| Fuente |
☆ ☆ ☆

Impuestos energéticos del Gobierno: ¿demagogia o ignorancia?
El tributo sobre el valor de la producción lo acaban pagando los consumidores

A lo largo del pasado mes de diciembre, la fiscalidad en el sector energético volvió a ocupar los titulares de la prensa a raíz de las problemáticas negociaciones del Gobierno con sus socios parlamentarios acerca de la supresión o permanencia de dos gravámenes que ya empiezan a ser conocidos por los ciudadanos españoles.
Uno de los gravámenes a debate es el “impuesto sobre el valor de la producción de la energía eléctrica”, también conocido como “impuesto del 7%” por aplicar dicho tipo sobre los ingresos de todas las instalaciones de generación de electricidad. Es un gravamen que, en ocasiones, se ha defendido como un impuesto medioambiental, pero que, en realidad, es puramente recaudatorio, ya que grava por igual la producción de todas las centrales, tanto las que contaminan como las que no.

☆ ☆ ☆

| Datos mostrados |
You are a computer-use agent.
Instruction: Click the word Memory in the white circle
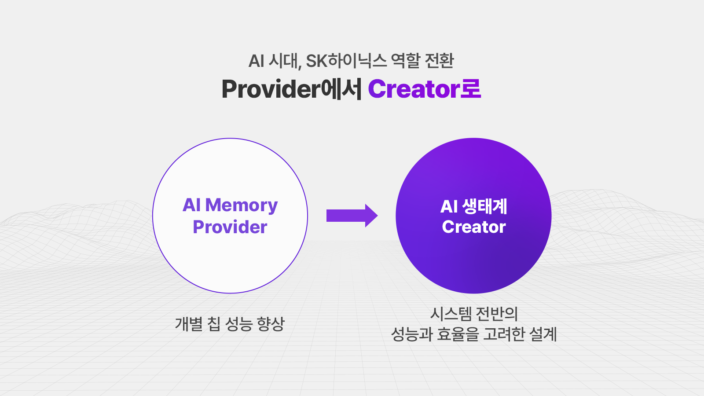(242, 205)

☆ ☆ ☆

| Tareas por realizar |
**a)** Según el artículo sobre impuestos energéticos, ¿por qué el llamado "impuesto del 7%" es puramente recaudatorio y no medioambiental? Explícalo en una a tres oraciones.
**b)** Prosigue el artículo sobre impuestos energéticos a partir de su última oración.
El listado procede de una fuente distinta.

| Resultados obtenidos |
**a)** Es puramente recaudatorio porque grava por igual la producción de todas las centrales eléctricas, tanto las que contaminan como las que no. Al no distinguir entre ellas, no cumple una función medioambiental, aunque a veces se haya defendido como tal.

**b)**
Aunque este impuesto se aplica formalmente a los titulares de las instalaciones de generación, es un hecho reconocido y aceptado que estos lo repercuten íntegramente en sus ofertas al mercado de generación. Es por ello que el Gobierno lo suspendió durante la crisis energética, precisamente para reducir el precio del mercado. El resultado es que el impuesto incrementa el precio de la electricidad, y el sobrecoste lo acaban pagando íntegramente los consumidores. Es decir, no es un impuesto sobre los generadores, sino sobre los consumidores.
El otro impuesto es el “gravamen temporal energético”, que la Ley 38/2022 denomina como “prestación patrimonial”, y que grava al 1,2% los ingresos (no los beneficios) de los principales operadores energéticos. La Ley exime de este gravamen a los operadores de menor tamaño, así como los ingresos que proceden de actividades reguladas (como el transporte y la distribución de gas y electricidad). También prohíbe expresamente que su importe sea repercutido “directa o indirectamente” a los consumidores.
El problema es que, aunque los operadores no lo repercutan, como este gravamen es proporcional a sus ventas, altera sus estructuras de costes variables y afecta a sus decisiones, de modo que el precio en el mercado de generación se ve incrementado prácticamente por el importe íntegro del gravamen. Por ello, este también es un impuesto que acaban pagando los consumidores.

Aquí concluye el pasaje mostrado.